I have a hard time understanding this because the hop penalty has less 
influence on bad links. As you can see in my previous mail below a TQ of 100 
the default penalty of 10 make less then a 4 TQ points difference.

Did you try setting a higher multicast rate ? This tends to also eliminate 
flaky direct connections.


> The fact BATMAN was route flipping with a hop penalty of 10 suggests
> to me the links had similar TQ. So OGMs are getting through at the
> lowest coding rate. But data packets are having trouble, maybe because
> they are full MTU, or because the wifi driver is using the wrong
> coding rate.

Actually, in most of my setups the connection all neighboring nodes is 
perfect. Maybe that is another corner case ?  :-)

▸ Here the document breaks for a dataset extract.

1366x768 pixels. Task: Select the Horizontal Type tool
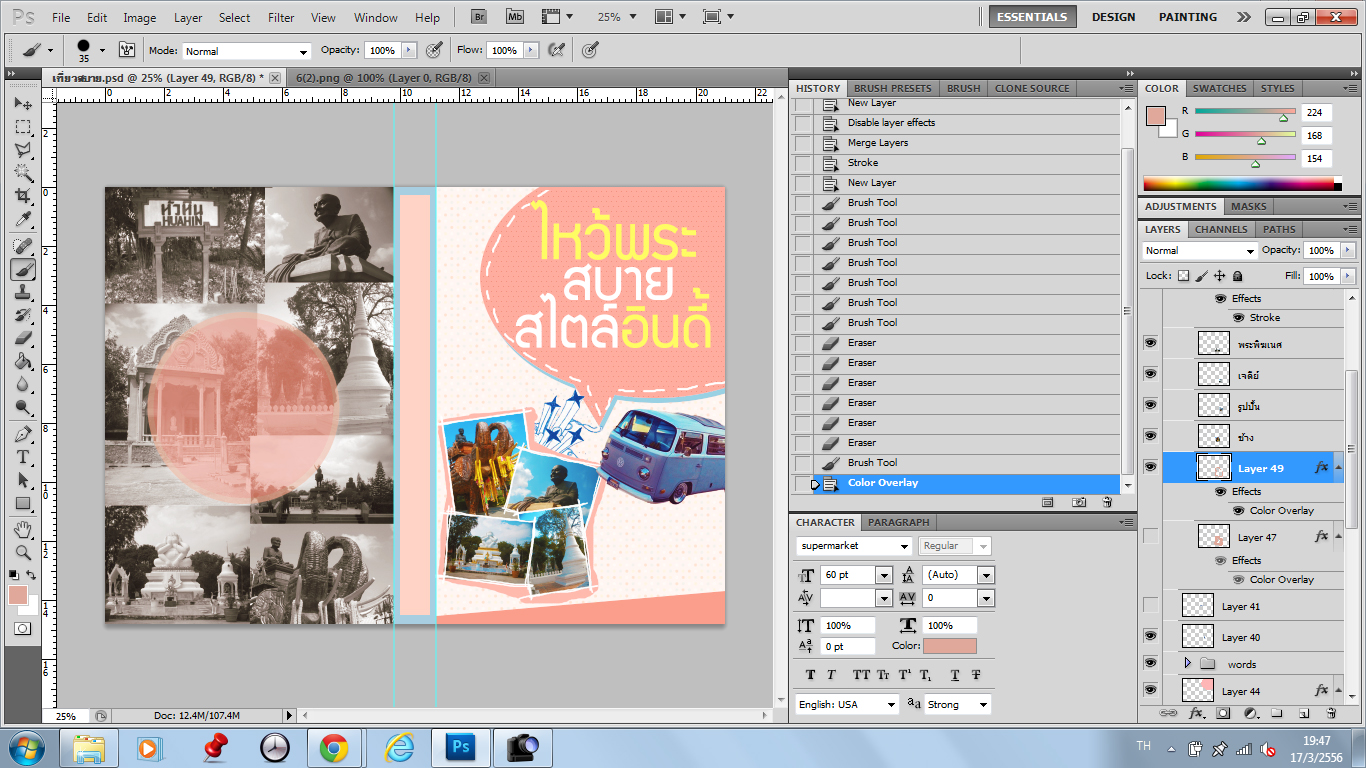click(23, 457)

> I suspect the TQ measurements as determined by OGMs are more
> optimistic than actual data packets. Linus's played with different NDP
> packet sizes, and i think he ended up with big packets in order to
> give more realistic TQ measurements.
> 
> Unfortunately, this project is now finished. I do have access to the
> hardware, but no time allocated to play with it :-(

It was a good idea and is not forgotten. Hopefully I have the code ready by 
the time of the WBMv5. Then we can play a bit with that.


> > Nevertheless, this patch was intended to get a discussion going.
> 
> Well, i'm happy to take part in the discussion. I've no idea if our
> use case is typical, or an edge case. So comments, and results from
> other peoples networks would be useful.
> 
> If this change it to help 11n, maybe some more intelligence would be
> better, to ask the wireless stack is the interface abg or n, and from
> that determine what hop penalty should be used?

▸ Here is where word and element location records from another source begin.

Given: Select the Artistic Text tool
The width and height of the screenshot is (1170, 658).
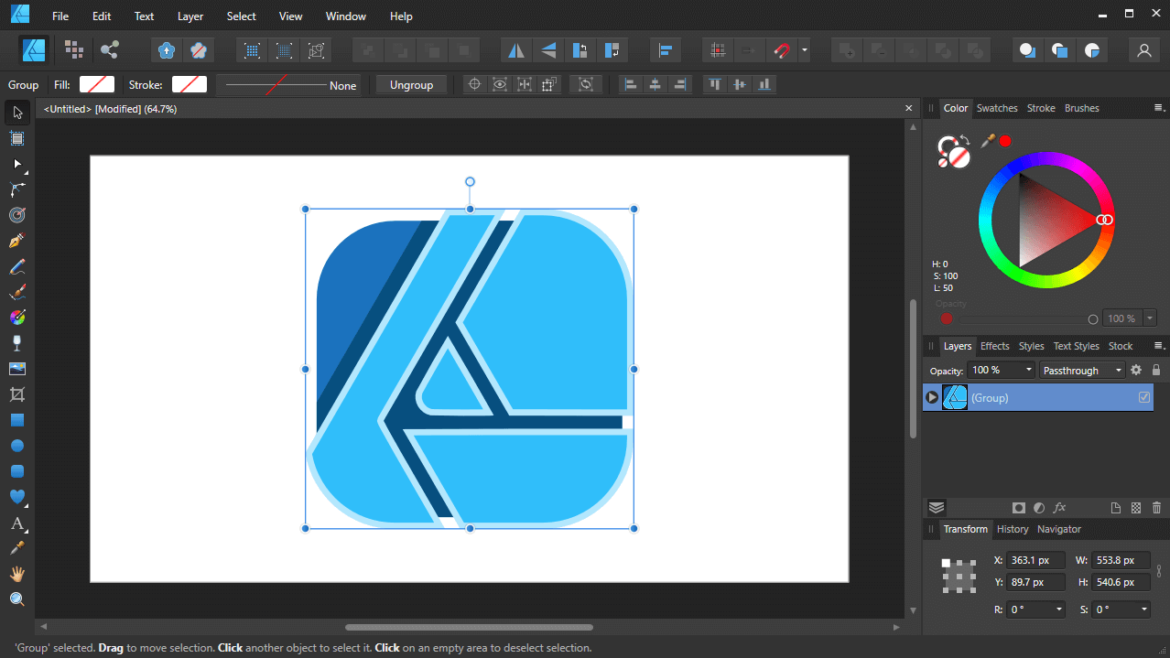Looking at the screenshot, I should coord(17,524).
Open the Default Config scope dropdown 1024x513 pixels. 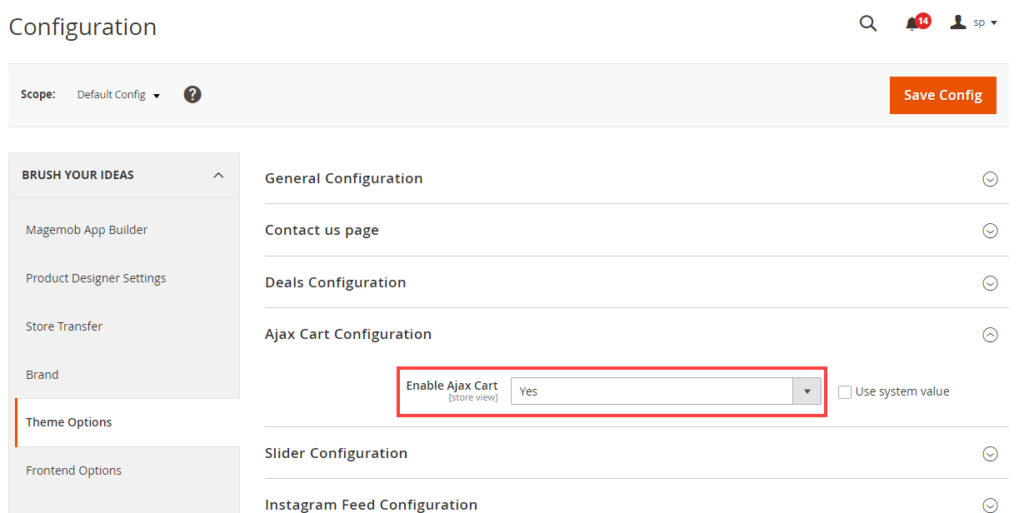pos(118,95)
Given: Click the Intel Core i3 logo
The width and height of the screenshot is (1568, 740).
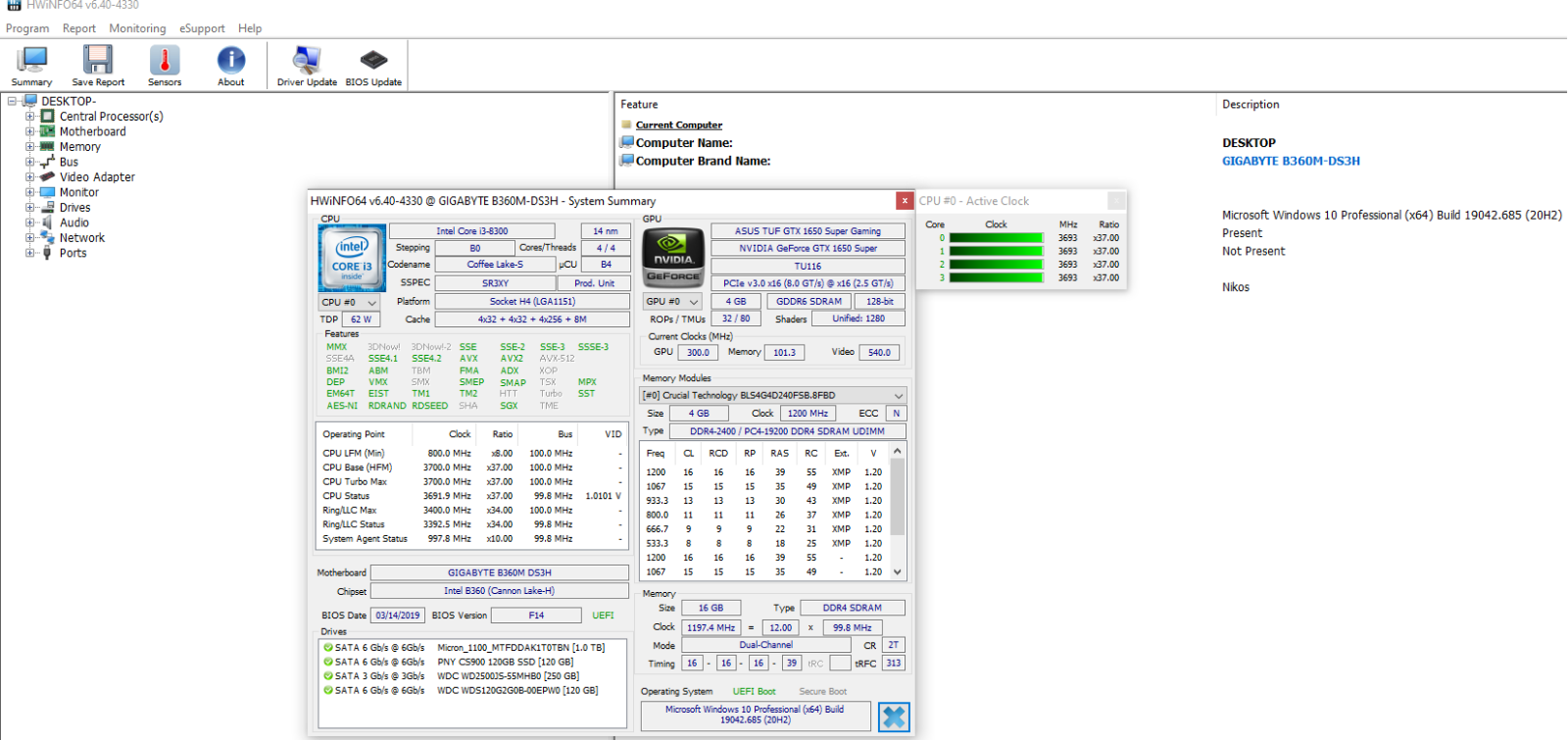Looking at the screenshot, I should [352, 258].
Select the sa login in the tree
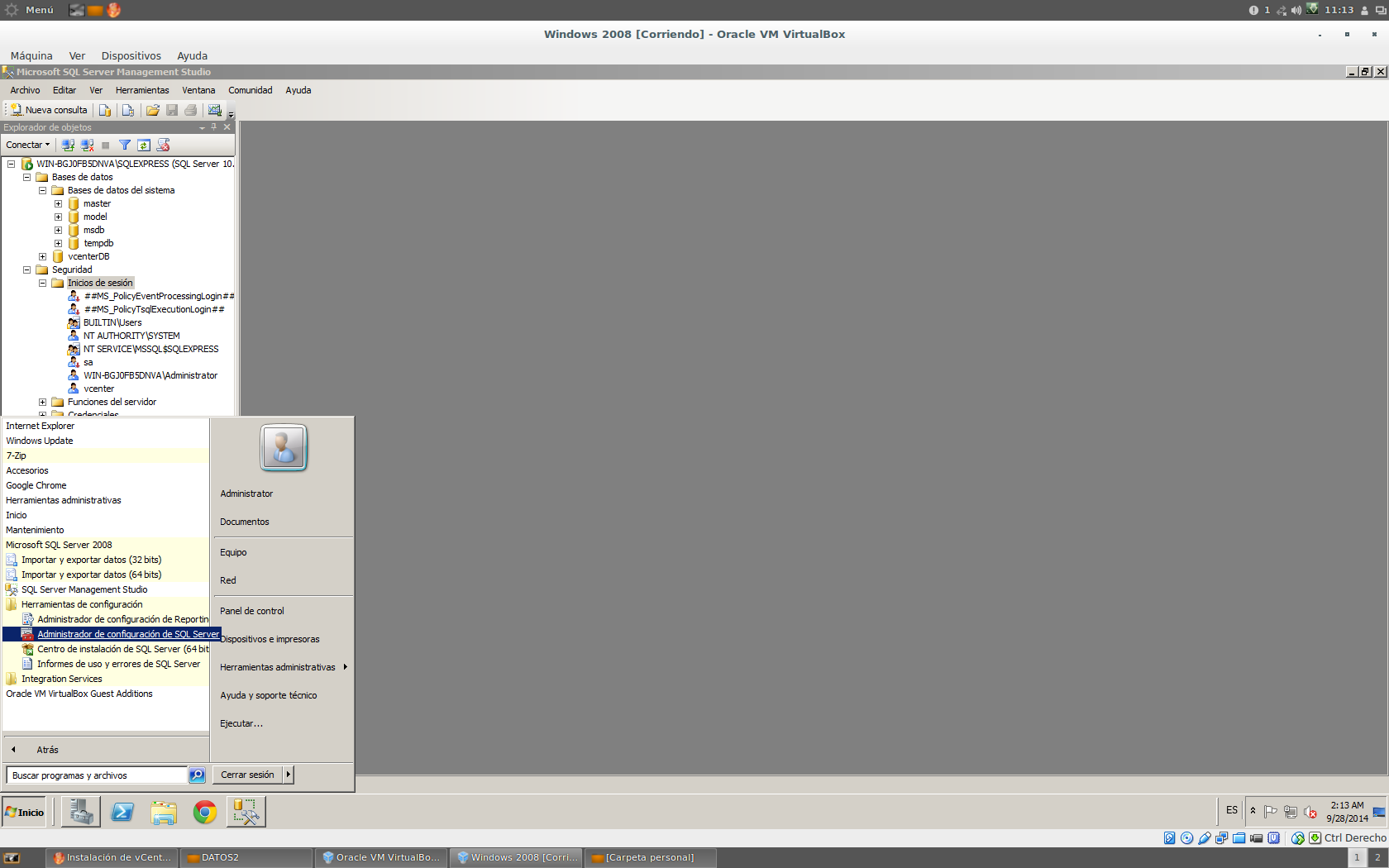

It is not directly related with 11n. The pain level grows with 11n as the gap 
between packet loss and throughput grows. This setting is more intended for 
setups in which all nodes have rather good connections to all other nodes. 
Then the direct TQs and the "hop" TQs are too similar and batman starts using 
multi-hop connections.

Regards,
Marek
  
Marek Lindner Jan. 28, 2012, 9:03 p.m. UTC | #9
Hi,

> I have experencied the same situation in some tests, and I agree with
> Andrew when he says that some form of justification is necessary.

you also have seen that a hop penalty of 10 is too high ? Can you explain your 
setup a bit more ?


> The problems of TQ emerges when the rate of devices increase, because
> especially in mixed b,g,n networks TQ does not distinguish between fast
> and slow link. We all know that brodcast losses does not say almost
> nothing about link speed or load.
> 
> The only way to improve the TQ metric is a cross-layer implementation as
> already experienced (considering only bandwidth) in my tests. Obviously
> this means breaking the "universal" compatibility with network interfaces,
> the use of mac80211 and cfg80211 in any case can limit this problem in my
> opinion.

I am certain that you great ideas and that you spend a lot of time on working 
with batman / meshing. However, it is somewhat difficult to review / discuss / 
adapt your work since we have a hard time understanding your concepts without 
proper explications / documentation. Would it possible for you to talk/write a 
bit more about your stuff ?

The WBMv5 is a good opportunity to chat because you get all of us in one 
place.  ;-)

Cheers,
Marek
  
Andrew Lunn Jan. 30, 2012, 8:06 a.m. UTC | #10
On Sat, Jan 28, 2012 at 03:12:57PM +0100, Antonio Quartulli wrote:
> Hi all,
> 
> Very nice setup Andrew :)

I cannot take much credit for it. I helped write the project proposal,
but then was not allowed to take part in the project because of other
higher priority projects. The credit goes to Hochschule Luzern, Linus
and others.

> In my honest opinion we are mixing two different issues:
> 1) current hop penalty value not really significant
> 2) OGM link quality measurements do not reflect the metric we'd like it to be

Yes, i agree. However, in the scenarios we have seen in this project,
they are related. When OGM based TQ giving us too optimistic values, a
higher hop penalty makes this even worse.

However, comments so far suggest i'm in a corner case, and that for
others, a higher hop penalty does help. So for the moment, maybe
increasing the hop penalty is the right things to do, but remember
that once we have a better TQ measurement, that the hop penalty should
be examined again.

   Andrew
  
Marek Lindner Feb. 5, 2012, 6:52 p.m. UTC | #11
On Friday, January 27, 2012 23:11:55 Marek Lindner wrote:
> Signed-off-by: Marek Lindner <lindner_marek@yahoo.de>
> ---
>  soft-interface.c |    2 +-
>  1 files changed, 1 insertions(+), 1 deletions(-)

Thanks for all the feedback and comments. I applied the patch in revision 
6a12de1. Let's see how it goes.

Regards,
Marek
  

Patch

diff --git a/soft-interface.c b/soft-interface.c
index 2ffdc74..7548762 100644
--- a/soft-interface.c
+++ b/soft-interface.c
@@ -836,7 +836,7 @@  struct net_device *softif_create(const char *name)
 	atomic_set(&bat_priv->gw_sel_class, 20);
 	atomic_set(&bat_priv->gw_bandwidth, 41);
 	atomic_set(&bat_priv->orig_interval, 1000);
-	atomic_set(&bat_priv->hop_penalty, 10);
+	atomic_set(&bat_priv->hop_penalty, 30);
 	atomic_set(&bat_priv->log_level, 0);
 	atomic_set(&bat_priv->fragmentation, 1);
 	atomic_set(&bat_priv->bcast_queue_left, BCAST_QUEUE_LEN);